Breaking the Lens of the Telescope: Online Relevance Estimation over Large Retrieval Sets
Mandeep Rathee, V Venktesh, Sean MacAvaney, Avishek Anand
TL;DR
This work addresses the recall limitations of traditional telescoping retrieval by introducing Online Relevance Estimation (ORE), an online, bandit-based re-ranking framework that continuously updates relevance scores for a large pool of candidates. By learning a linear EstRel function over a compact feature set and strategically selecting batches of documents to score with expensive rankers, ORE balances exploration and exploitation to recover relevant documents that early-stage retrievers might miss. Empirical results on MSMARCO and TREC DL datasets show substantial recall improvements and notable efficiency gains across hybrid and adaptive retrieval scenarios, with ORE achieving up to 2–9× speedups depending on ranker cost. The approach integrates seamlessly with existing retrieval stacks, offering a principled, data-efficient means to bridge retrieval and ranking while mitigating the recall-precision tradeoffs inherent in telescoping pipelines.
Abstract
Advanced relevance models, such as those that use large language models (LLMs), provide highly accurate relevance estimations. However, their computational costs make them infeasible for processing large document corpora. To address this, retrieval systems often employ a telescoping approach, where computationally efficient but less precise lexical and semantic retrievers filter potential candidates for further ranking. However, this approach heavily depends on the quality of early-stage retrieval, which can potentially exclude relevant documents early in the process. In this work, we propose a novel paradigm for re-ranking called online relevance estimation that continuously updates relevance estimates for a query throughout the ranking process. Instead of re-ranking a fixed set of top-k documents in a single step, online relevance estimation iteratively re-scores smaller subsets of the most promising documents while adjusting relevance scores for the remaining pool based on the estimations from the final model using an online bandit-based algorithm.
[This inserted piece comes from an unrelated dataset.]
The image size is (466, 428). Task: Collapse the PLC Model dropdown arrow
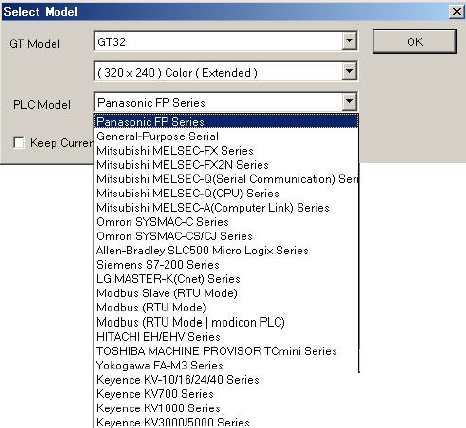[x=349, y=102]
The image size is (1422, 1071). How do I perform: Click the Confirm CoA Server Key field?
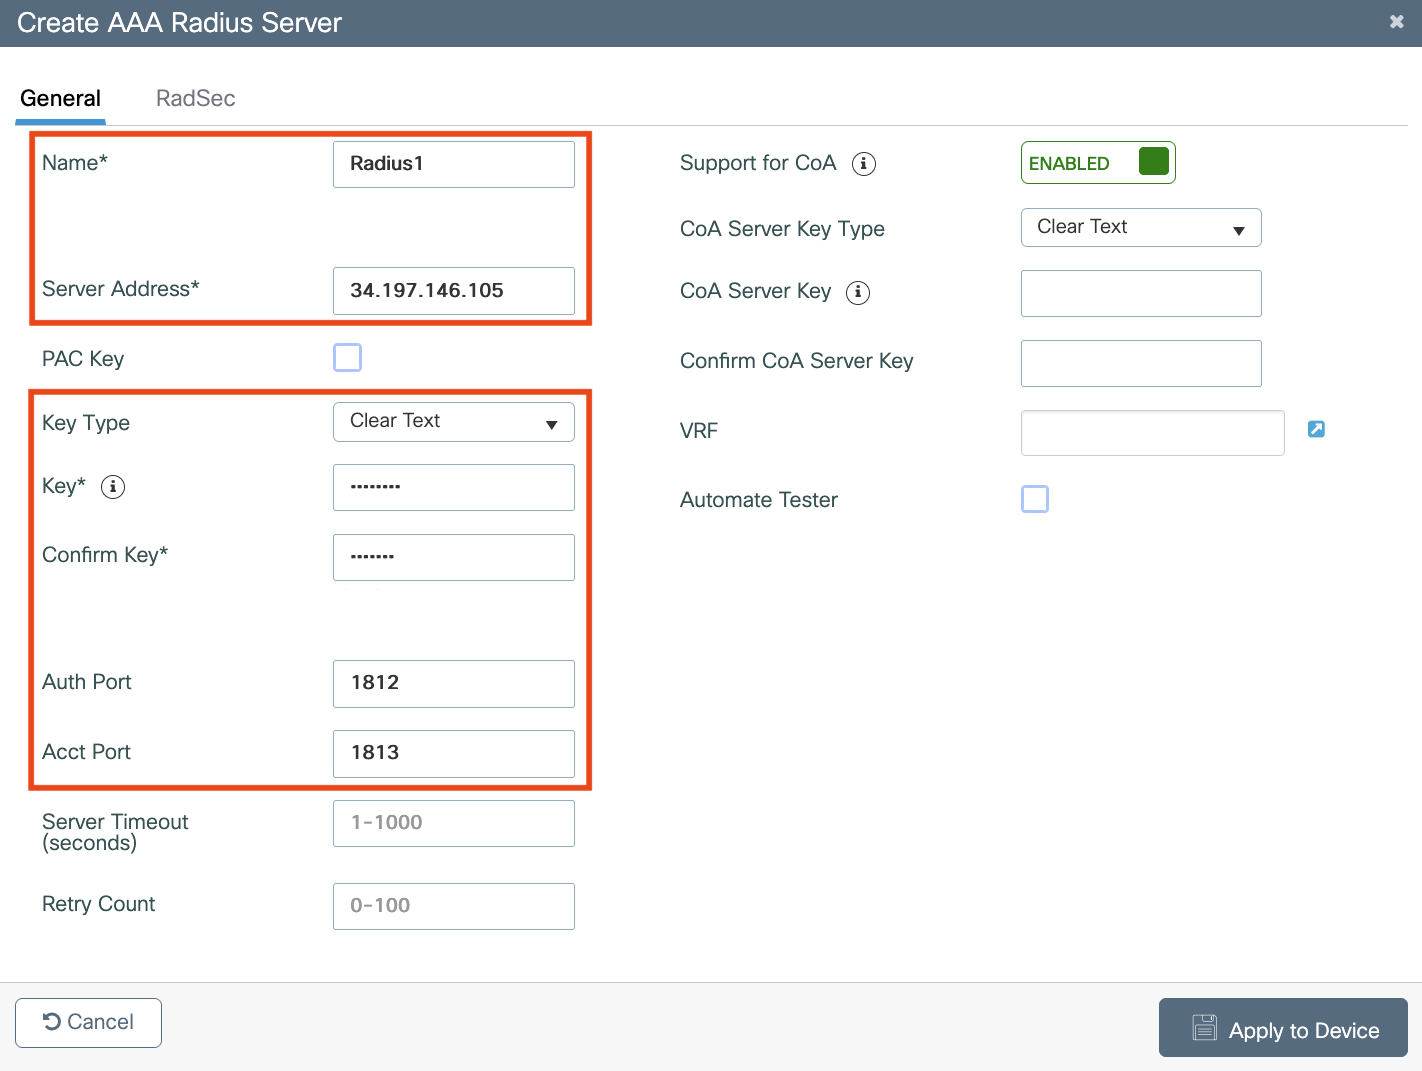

This dynamic process mitigates the recall limitations of telescoping systems by re-prioritizing documents initially deemed less relevant by earlier stages -- including those completely excluded by earlier-stage retrievers. We validate our approach on TREC benchmarks under two scenarios: hybrid retrieval and adaptive retrieval. Experimental results demonstrate that our method is sample-efficient and significantly improves recall, highlighting the effectiveness of our online relevance estimation framework for modern search systems.